Plans scrapped, cash promised, and plenty of interesting tech
20th June 2025
Author: Dr. John Massey
Unless you’ve had your head firmly buried in sand recently, you’ll be well aware that not everything in the hydrogen sector always looks rosy. So, this week, let’s get some bad news out of the way first.
In Germany, despite previous “agreement with the German federal government to receive €1.3bn in financial support to build a hydrogen-based DRI and EAF facility”, ArcelorMittal has decided that it’s “impossible” to move forward with such plans “at its flat steelmaking sites in Bremen and Eisenhüttenstadt”.
The reasons it states include “high electricity prices, weak steel demand, uncompetitive hydrogen economics, and policy uncertainty” (so pretty much everything). The trigger for turning down this €1bn+ in support now comes about because the company “was contractually required to start construction by June 2025”, if it was to receive the cash.
Although ArcelorMittal still plans to proceed with EAFs (electric arc furnaces) “where electricity is more affordable and policy support is clearer”, perhaps the row back on enthusiasm for hydrogen should come as no surprise: “the company froze final investment decisions on green hydrogen DRI projects last November due to slow policy progress”.
Also in the gloomy corner is Air Products, which has “scrapped plans to build a large-scale green hydrogen import and production project in the Port of Immingham, UK”.
This was a project “set to import green hydrogen from Air Products’ 2.2GW Neom project” as well as “produce its own volumes from a 300MW plant”. As is often the case, the blame was shunted onto policymakers, with the company reckoning that “ministers have not offered enough support for the development” (by which they presumably mean ‘money’).
Those same UK ministers would presumably hit back at claims of lack of commitment to the hydrogen sector by pointing to this week’s “£500m boost for hydrogen”, which was allocated within the government’s latest spending review.
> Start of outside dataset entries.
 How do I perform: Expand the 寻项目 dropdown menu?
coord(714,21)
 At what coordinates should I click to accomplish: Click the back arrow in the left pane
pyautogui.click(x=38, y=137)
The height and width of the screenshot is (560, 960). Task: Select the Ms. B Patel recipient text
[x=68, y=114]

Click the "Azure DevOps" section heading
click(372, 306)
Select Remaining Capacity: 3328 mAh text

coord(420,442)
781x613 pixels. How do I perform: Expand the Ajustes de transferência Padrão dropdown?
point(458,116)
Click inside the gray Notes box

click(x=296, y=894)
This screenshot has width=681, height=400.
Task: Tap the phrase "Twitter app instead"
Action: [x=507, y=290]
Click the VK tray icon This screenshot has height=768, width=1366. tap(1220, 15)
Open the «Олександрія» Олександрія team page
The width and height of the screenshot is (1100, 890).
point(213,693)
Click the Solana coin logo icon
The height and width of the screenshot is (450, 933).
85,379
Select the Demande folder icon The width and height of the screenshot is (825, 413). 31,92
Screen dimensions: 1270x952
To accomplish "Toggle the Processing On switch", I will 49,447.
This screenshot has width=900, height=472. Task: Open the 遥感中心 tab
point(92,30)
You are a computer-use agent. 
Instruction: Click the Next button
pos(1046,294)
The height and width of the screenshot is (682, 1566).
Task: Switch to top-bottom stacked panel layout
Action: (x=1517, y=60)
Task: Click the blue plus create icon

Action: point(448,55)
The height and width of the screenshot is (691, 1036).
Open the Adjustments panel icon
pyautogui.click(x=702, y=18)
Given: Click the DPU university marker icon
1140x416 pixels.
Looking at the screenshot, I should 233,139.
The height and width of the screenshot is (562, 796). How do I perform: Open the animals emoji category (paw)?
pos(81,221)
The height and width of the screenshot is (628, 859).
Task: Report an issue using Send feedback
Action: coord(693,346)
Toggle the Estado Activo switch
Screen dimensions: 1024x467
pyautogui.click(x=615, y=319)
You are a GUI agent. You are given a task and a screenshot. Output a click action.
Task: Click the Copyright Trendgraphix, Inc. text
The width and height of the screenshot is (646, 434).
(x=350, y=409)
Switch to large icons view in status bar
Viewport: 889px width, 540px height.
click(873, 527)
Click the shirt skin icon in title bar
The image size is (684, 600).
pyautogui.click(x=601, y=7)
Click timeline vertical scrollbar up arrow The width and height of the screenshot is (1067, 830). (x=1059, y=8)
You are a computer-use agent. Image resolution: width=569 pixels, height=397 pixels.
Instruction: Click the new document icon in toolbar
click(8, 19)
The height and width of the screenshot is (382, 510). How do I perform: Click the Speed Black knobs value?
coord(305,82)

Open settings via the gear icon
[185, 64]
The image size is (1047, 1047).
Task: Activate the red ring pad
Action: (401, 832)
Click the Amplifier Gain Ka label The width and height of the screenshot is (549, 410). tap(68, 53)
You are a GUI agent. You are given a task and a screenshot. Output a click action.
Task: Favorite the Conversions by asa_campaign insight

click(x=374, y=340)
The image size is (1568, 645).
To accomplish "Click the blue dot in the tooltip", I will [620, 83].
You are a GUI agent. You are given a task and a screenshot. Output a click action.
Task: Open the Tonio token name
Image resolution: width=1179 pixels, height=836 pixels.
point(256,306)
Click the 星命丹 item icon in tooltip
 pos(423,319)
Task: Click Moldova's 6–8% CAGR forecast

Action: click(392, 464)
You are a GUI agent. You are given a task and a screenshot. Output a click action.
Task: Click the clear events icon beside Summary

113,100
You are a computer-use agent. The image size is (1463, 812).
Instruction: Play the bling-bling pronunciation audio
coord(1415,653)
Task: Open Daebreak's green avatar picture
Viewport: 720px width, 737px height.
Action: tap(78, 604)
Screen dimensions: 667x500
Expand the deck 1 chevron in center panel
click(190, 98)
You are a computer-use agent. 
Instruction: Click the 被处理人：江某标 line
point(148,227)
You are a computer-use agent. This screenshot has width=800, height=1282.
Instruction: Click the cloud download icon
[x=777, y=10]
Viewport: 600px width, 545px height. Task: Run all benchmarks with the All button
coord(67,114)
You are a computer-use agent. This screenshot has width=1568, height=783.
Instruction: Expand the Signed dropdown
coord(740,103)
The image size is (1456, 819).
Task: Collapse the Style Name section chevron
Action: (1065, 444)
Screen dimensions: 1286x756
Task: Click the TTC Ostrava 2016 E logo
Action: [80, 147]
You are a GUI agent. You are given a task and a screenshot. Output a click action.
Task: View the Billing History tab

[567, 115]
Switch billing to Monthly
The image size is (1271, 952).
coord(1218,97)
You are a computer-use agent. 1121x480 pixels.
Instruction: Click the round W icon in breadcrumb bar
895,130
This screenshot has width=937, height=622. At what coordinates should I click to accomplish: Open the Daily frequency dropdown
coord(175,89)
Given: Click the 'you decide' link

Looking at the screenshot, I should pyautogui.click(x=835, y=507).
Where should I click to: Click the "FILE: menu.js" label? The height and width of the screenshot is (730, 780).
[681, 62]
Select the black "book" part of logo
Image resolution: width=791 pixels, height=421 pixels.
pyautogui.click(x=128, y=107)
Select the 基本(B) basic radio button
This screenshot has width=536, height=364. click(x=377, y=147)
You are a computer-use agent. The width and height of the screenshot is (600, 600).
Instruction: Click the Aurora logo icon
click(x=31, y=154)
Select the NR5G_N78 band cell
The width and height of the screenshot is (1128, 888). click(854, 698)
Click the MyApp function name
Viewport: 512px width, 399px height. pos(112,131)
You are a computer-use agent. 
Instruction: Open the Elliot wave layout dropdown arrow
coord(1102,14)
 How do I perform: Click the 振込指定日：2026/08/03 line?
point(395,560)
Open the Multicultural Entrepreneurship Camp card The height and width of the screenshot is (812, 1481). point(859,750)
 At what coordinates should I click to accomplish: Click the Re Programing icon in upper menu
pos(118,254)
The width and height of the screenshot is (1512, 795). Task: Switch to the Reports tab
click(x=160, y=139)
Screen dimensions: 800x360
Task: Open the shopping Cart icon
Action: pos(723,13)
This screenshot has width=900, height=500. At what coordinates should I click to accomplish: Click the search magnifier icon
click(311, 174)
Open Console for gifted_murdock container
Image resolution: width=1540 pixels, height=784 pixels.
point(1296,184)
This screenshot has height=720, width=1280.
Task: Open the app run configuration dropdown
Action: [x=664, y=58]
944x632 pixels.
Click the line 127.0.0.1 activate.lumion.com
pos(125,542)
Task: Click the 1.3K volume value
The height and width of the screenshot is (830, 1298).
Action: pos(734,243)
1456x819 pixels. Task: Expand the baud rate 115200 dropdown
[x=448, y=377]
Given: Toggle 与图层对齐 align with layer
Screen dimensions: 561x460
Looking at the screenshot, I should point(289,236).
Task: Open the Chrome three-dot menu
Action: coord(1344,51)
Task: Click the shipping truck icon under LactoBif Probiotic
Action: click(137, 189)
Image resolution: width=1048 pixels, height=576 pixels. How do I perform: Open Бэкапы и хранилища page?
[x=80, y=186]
The announcement of this half-billion spend describes it as “new funding to create the UK’s first regional hydrogen transport and storage network”, with the aim of supporting “manufacturing sectors likely to require hydrogen like iron, steel, glass, chemicals and ceramics” along with “sectors including refineries and heavy transport”. Power also gets a mention, with the UK government already known to be keen on the idea of using hydrogen as “long-term energy storage that can be deployed during peak demand periods”.